The task: An exact copy, beginning at the line containing "Given: Toggle the right side info panel" and ending at the final line of the records that follow, is the answer; it has no pictures and no other text.

[Entries taken from a collection]
☆ ☆ ☆ ☆ ☆ ☆ ☆

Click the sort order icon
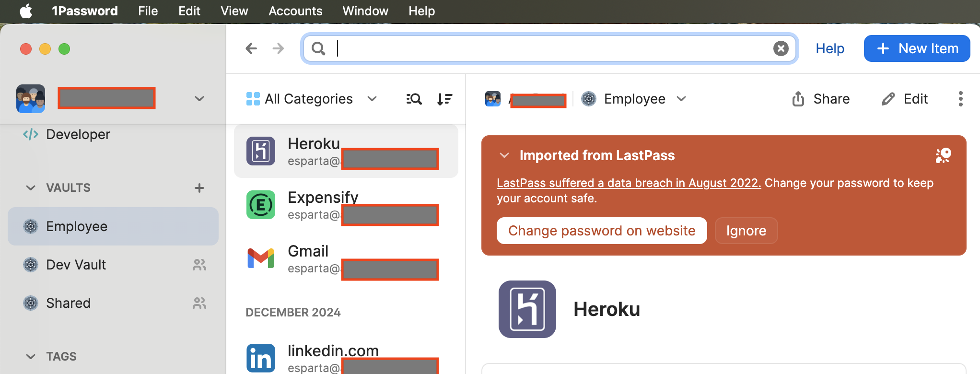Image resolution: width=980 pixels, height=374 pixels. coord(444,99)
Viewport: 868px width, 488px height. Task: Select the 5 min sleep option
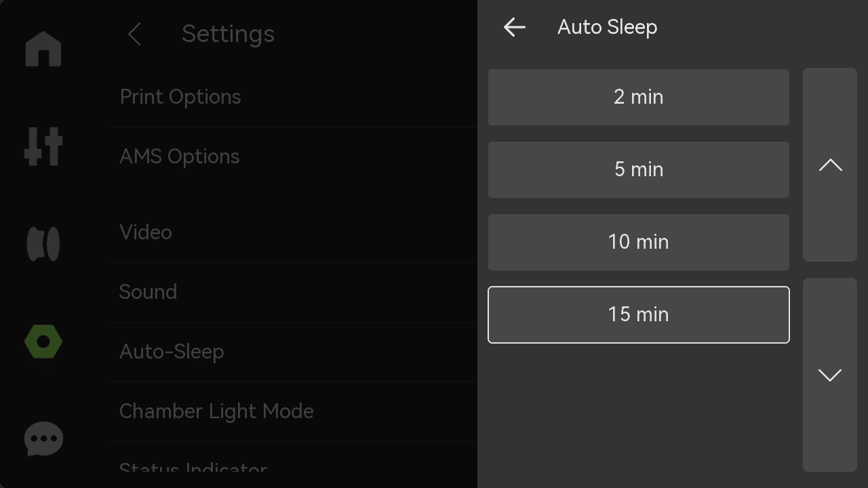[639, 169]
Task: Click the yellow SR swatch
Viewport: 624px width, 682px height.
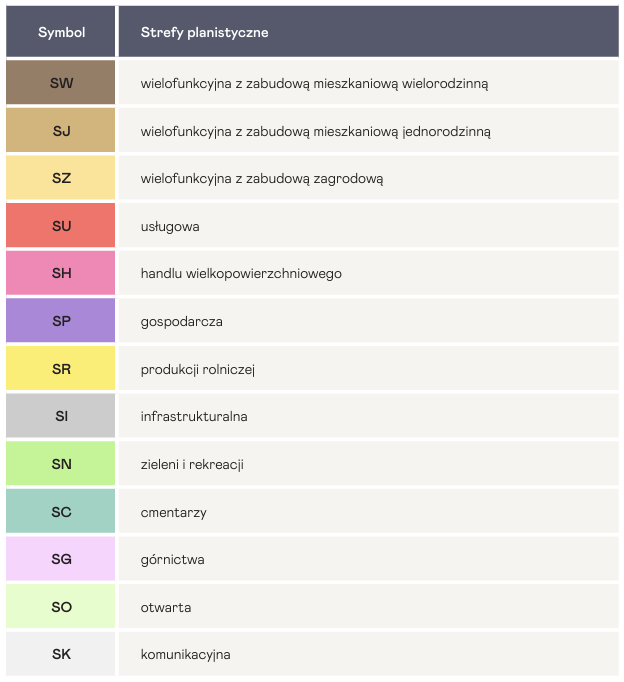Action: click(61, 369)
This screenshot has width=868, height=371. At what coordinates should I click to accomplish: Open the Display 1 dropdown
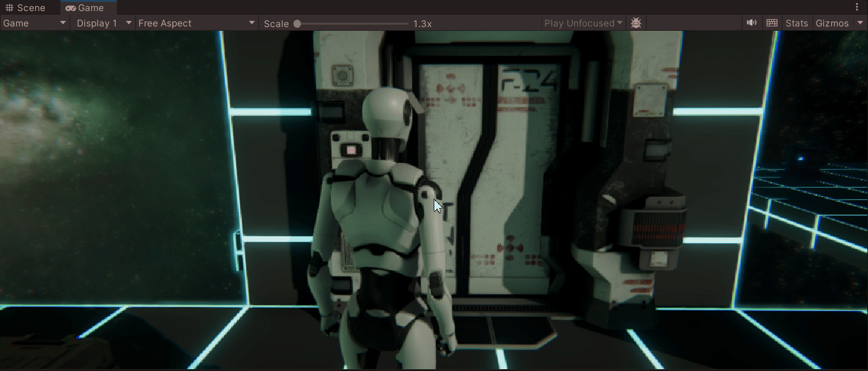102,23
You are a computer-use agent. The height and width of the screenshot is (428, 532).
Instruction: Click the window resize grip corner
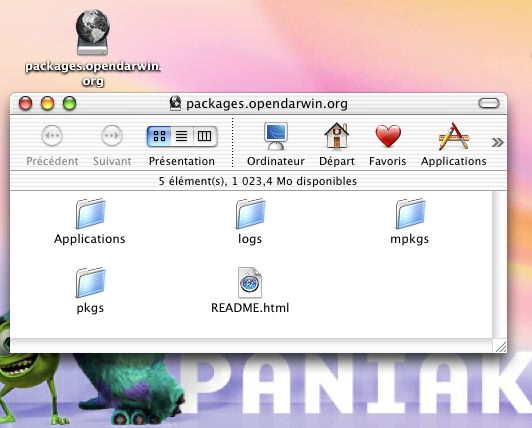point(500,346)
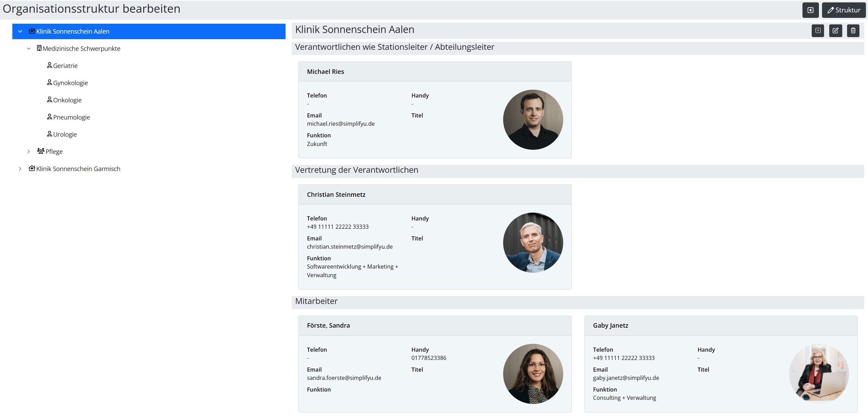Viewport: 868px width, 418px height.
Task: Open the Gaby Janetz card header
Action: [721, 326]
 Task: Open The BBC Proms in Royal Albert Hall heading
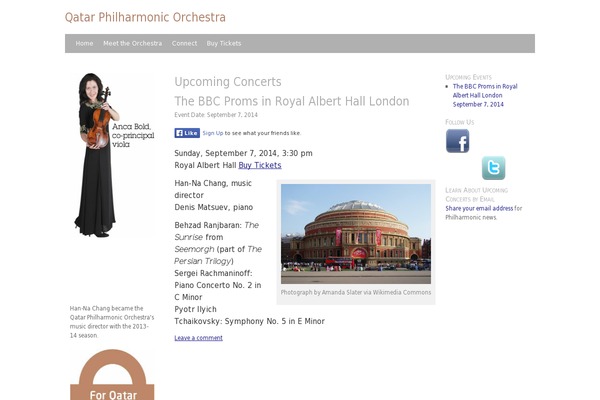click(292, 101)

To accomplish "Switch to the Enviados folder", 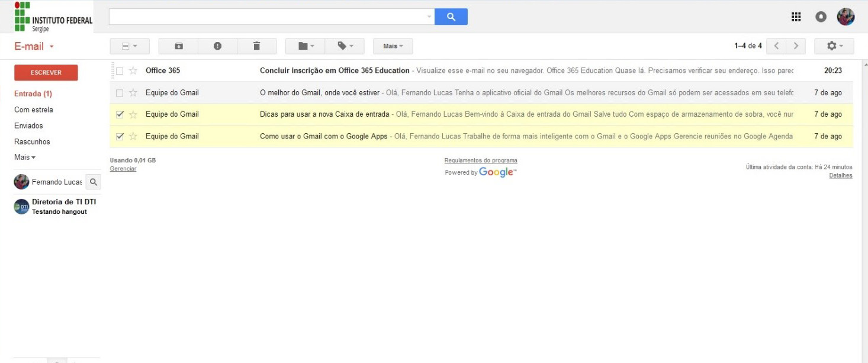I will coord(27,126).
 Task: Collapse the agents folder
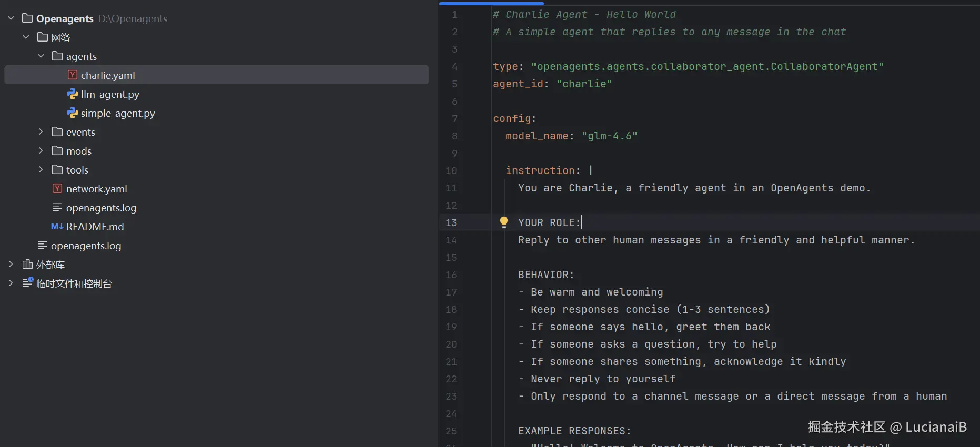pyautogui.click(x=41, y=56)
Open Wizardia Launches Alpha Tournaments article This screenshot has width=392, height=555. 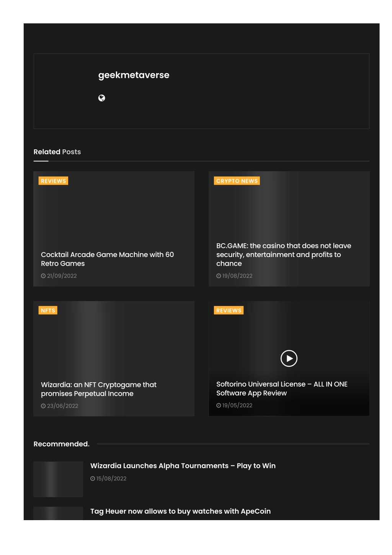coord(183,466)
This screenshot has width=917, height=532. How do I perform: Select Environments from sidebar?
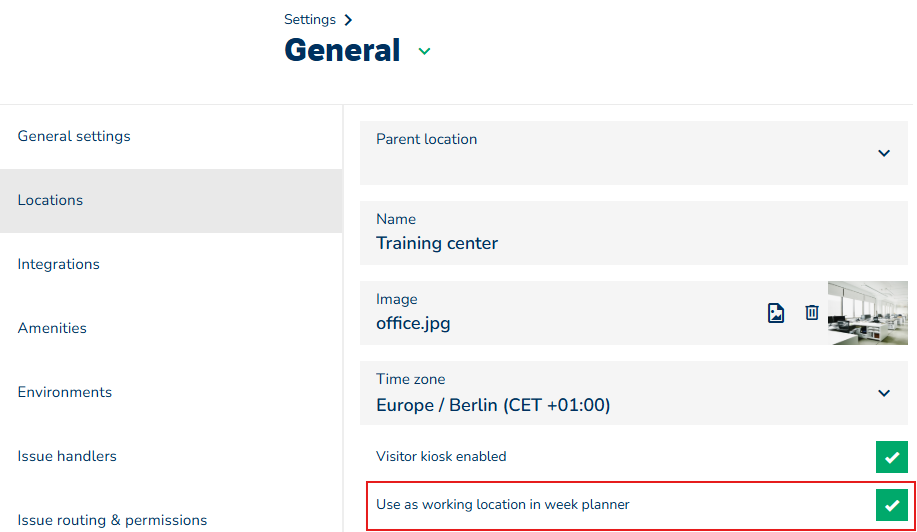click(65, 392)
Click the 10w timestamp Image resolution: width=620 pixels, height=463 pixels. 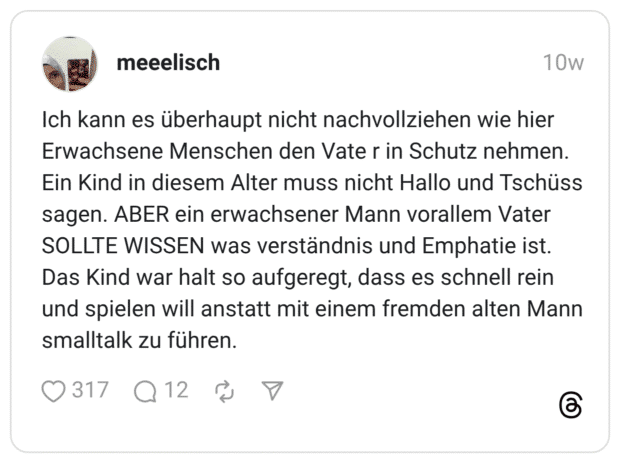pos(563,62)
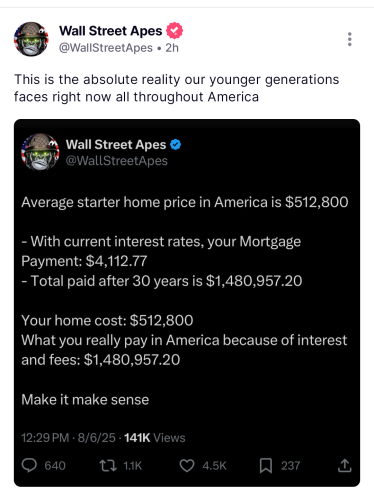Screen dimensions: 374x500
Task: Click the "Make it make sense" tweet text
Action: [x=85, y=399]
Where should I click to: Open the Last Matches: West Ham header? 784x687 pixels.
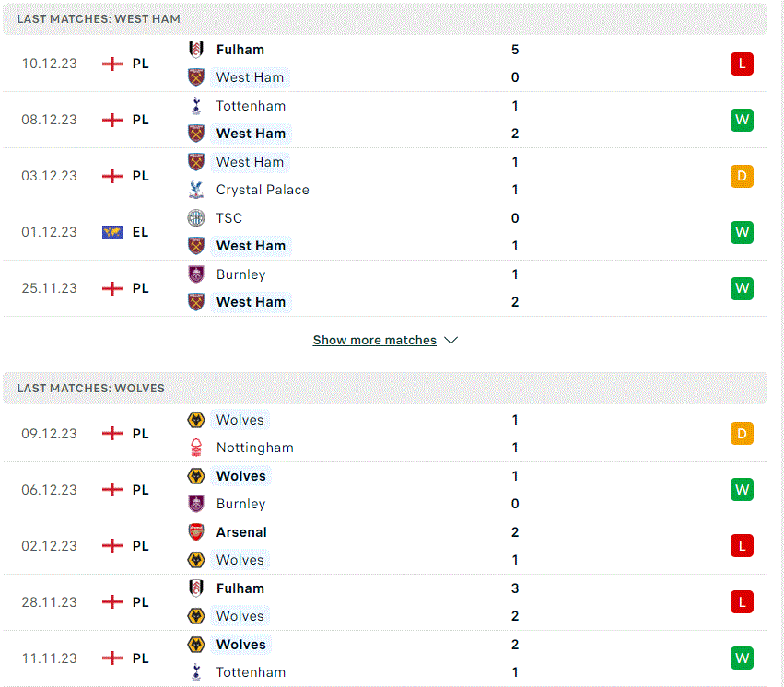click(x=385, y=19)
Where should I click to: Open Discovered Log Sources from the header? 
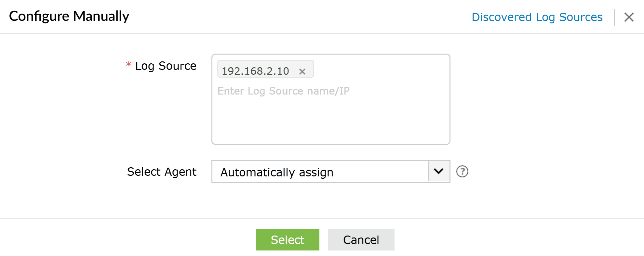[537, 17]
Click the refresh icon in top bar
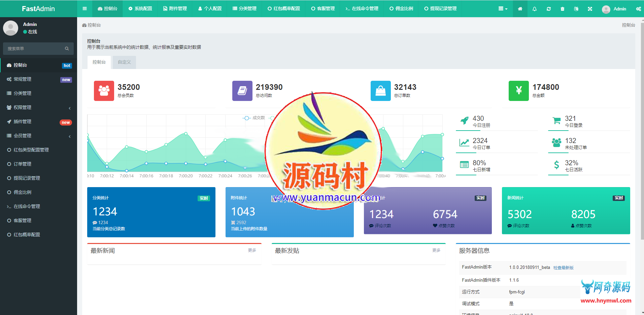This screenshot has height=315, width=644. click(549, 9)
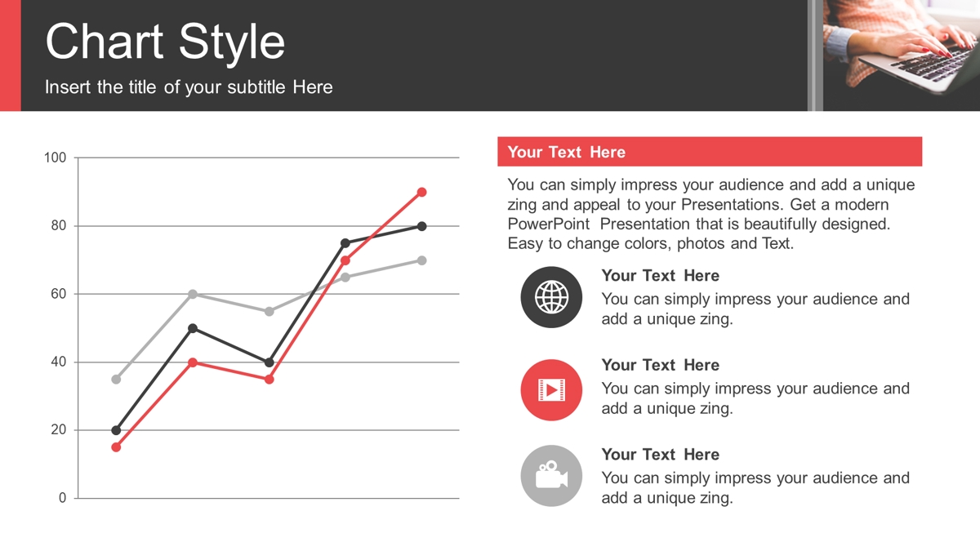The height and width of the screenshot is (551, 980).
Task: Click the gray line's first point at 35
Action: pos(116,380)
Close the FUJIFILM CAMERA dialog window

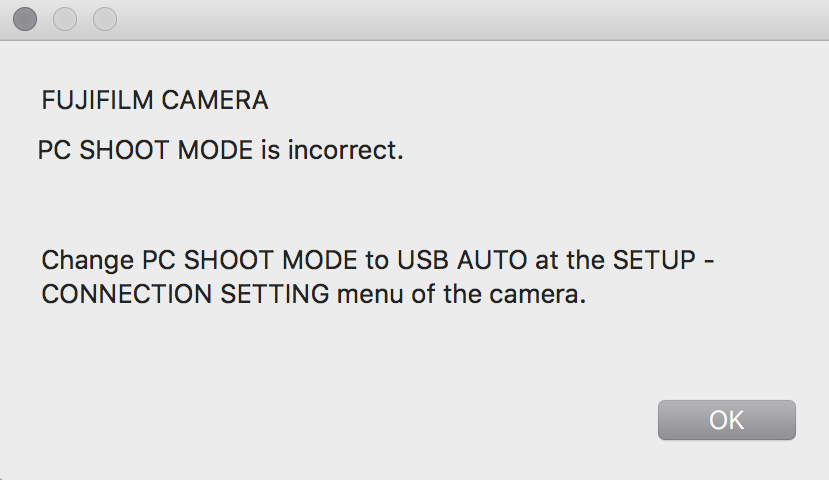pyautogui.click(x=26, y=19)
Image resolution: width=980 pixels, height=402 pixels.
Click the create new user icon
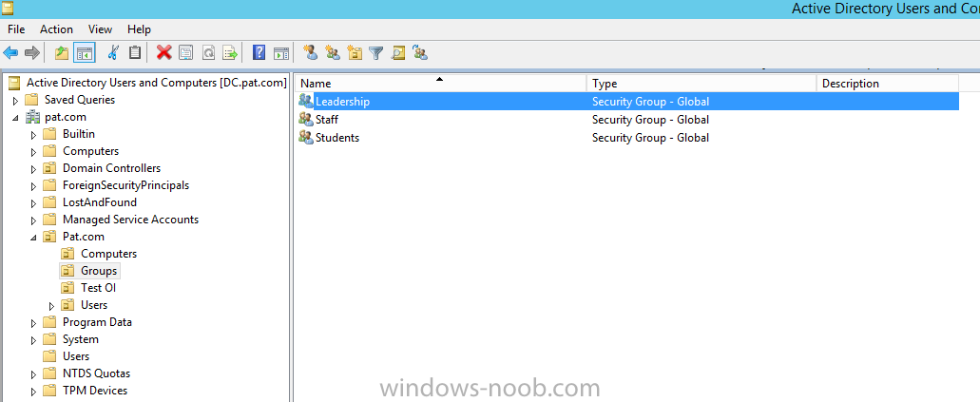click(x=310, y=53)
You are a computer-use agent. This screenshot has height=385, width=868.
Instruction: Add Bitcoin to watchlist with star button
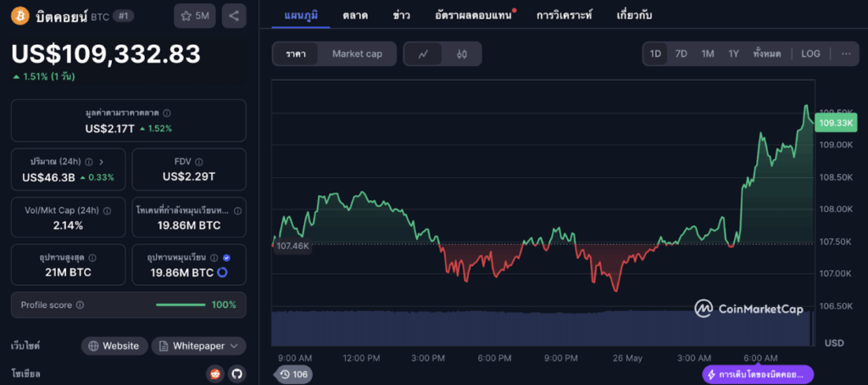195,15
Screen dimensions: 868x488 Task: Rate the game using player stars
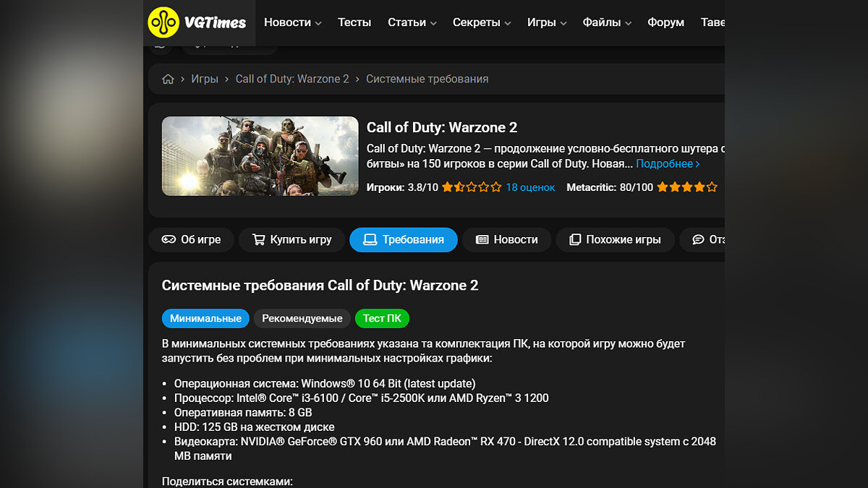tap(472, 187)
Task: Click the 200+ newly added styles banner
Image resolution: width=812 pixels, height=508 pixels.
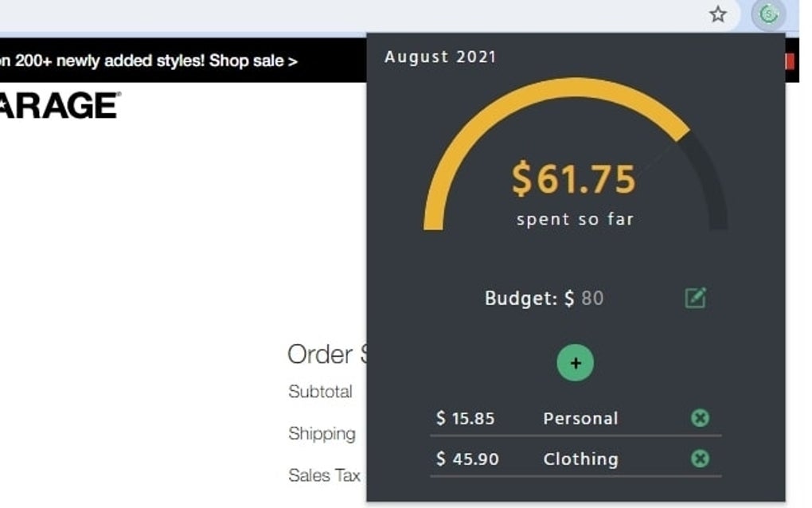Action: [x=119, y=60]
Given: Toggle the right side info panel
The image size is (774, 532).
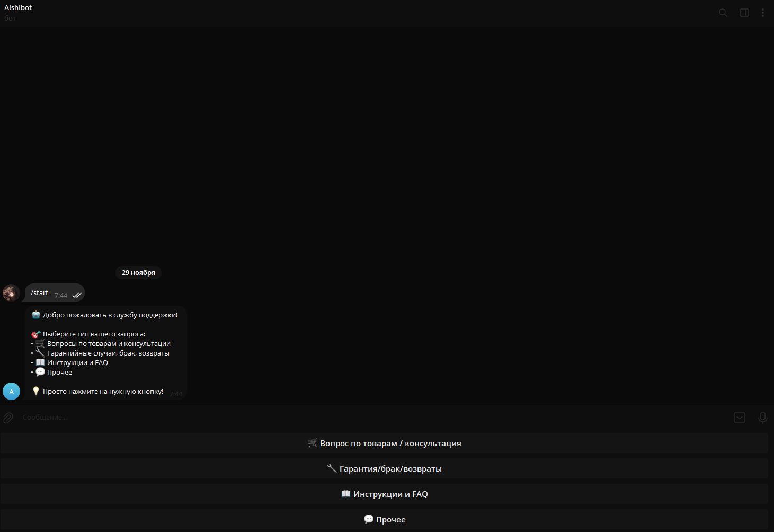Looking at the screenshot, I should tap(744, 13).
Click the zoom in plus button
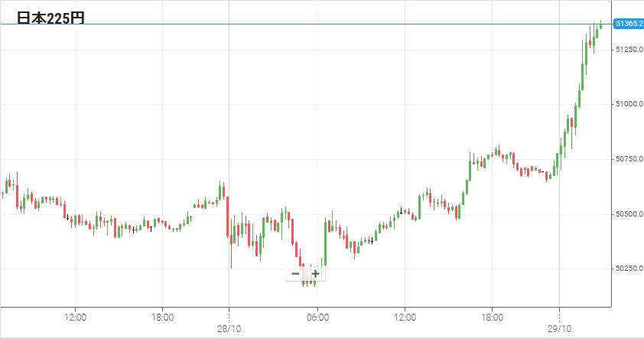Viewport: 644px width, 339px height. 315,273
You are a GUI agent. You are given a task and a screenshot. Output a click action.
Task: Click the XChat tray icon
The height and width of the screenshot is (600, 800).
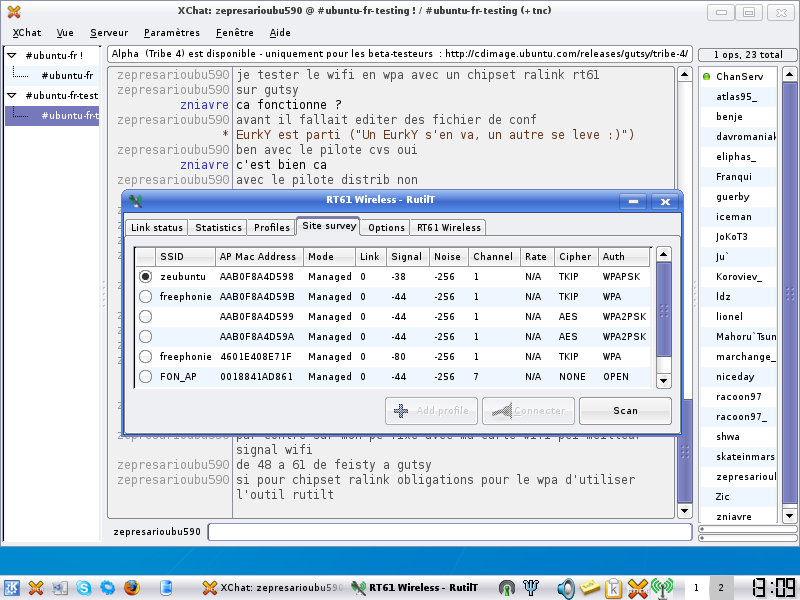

☆ ☆ ☆ ☆ ☆ ☆ ☆

Response area:
Given: Toggle the right side info panel
The image size is (774, 532).
Looking at the screenshot, I should tap(744, 13).
Click the zoom in plus button
Viewport: 644px width, 339px height. 315,273
You are a GUI agent. You are given a task and a screenshot. Output a click action.
Task: Click the XChat tray icon
The height and width of the screenshot is (600, 800).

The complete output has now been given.